Geijsen deed onderzoek naar kwetsbare verdachten, waarbij hij bijna veertig politieverhoren analyseerde. In 85 procent van de gevallen werden volgens hem suggestieve vragen gesteld. Ook kwamen opvallend weinig open vragen aan bod, ‘terwijl die de meeste informatie opleveren’. Verder had ruim driekwart van de verhoorders geen cursus over verhoortechnieken gevolgd. Volgens de promovendus is daarmee nog onvoldoende sprake van een objectieve, neutrale verhoorstijl tijdens politieverhoren.

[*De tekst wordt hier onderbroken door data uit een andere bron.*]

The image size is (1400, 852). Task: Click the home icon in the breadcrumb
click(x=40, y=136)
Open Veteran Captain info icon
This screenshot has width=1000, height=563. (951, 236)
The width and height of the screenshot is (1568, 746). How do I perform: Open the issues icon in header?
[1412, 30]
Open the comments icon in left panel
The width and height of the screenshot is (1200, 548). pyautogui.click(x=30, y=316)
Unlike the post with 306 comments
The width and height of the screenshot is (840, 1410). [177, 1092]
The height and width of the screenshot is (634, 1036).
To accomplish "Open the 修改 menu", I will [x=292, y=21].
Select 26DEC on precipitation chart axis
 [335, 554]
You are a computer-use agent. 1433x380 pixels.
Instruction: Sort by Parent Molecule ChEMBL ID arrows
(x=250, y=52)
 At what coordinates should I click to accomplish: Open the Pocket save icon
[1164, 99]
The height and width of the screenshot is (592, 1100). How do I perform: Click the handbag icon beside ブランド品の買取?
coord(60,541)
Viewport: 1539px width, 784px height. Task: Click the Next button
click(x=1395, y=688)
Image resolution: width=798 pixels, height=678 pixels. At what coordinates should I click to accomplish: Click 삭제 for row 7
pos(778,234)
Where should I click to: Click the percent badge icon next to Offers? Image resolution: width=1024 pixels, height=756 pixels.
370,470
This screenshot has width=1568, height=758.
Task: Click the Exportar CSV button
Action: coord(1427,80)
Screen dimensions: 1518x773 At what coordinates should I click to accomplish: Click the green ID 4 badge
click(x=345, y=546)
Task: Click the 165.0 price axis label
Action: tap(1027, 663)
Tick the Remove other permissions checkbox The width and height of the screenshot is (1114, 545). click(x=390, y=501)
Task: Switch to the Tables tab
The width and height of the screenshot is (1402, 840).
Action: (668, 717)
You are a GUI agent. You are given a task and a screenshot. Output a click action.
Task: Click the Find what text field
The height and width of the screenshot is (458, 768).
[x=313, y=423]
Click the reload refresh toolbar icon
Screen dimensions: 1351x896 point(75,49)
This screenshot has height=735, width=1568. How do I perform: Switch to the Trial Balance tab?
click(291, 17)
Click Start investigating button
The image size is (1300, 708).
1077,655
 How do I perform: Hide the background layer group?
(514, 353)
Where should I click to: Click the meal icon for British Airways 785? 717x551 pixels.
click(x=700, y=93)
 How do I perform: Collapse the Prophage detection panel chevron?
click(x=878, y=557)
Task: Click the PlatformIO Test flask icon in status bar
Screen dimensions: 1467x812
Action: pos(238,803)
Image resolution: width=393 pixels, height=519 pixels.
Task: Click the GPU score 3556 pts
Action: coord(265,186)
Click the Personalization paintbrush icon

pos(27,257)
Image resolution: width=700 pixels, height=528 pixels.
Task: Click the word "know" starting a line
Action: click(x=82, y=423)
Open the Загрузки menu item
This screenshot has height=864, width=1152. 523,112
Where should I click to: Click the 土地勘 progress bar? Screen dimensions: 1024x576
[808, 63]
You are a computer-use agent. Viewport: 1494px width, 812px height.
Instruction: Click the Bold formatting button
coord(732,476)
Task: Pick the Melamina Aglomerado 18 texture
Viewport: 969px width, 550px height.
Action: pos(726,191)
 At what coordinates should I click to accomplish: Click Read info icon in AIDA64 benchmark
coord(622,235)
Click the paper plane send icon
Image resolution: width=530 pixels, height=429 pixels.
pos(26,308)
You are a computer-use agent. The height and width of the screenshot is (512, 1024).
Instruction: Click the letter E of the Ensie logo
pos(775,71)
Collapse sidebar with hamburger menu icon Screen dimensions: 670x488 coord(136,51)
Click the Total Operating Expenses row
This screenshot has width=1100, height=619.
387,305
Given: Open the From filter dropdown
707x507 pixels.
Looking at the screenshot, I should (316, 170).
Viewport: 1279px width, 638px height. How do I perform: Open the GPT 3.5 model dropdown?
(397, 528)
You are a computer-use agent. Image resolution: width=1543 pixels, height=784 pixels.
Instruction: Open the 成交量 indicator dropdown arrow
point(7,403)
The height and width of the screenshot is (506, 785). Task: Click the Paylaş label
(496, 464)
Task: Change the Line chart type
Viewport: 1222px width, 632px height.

Een laag IQ en psychologische problemen bij verdachten vormen volgens Geijsen ook een vergroot risico op valse verklaringen, zeker als dit niet als zodanig door de verhoorders wordt herkend. Hetzelfde geldt voor omstandigheden zoals slaapgebrek door het spenderen van nachten in een cel.
Naast het opnemen van de verhoren ziet Geijsen daarom graag dat iedere verdachte wordt beschouwd als ‘mogelijk kwetsbaar’. Door het stellen van open vragen en maar één vraag per zin, krijgen de verhoorders de meest betrouwbare informatie. De methode staat in Engeland bekend als investigative interviewing. Ook het mensvriendelijker maken van cellen zorgt volgens Geijsen voor meer betrouwbare verklaringen.
Geijsen promoveert in november aan Maastricht University.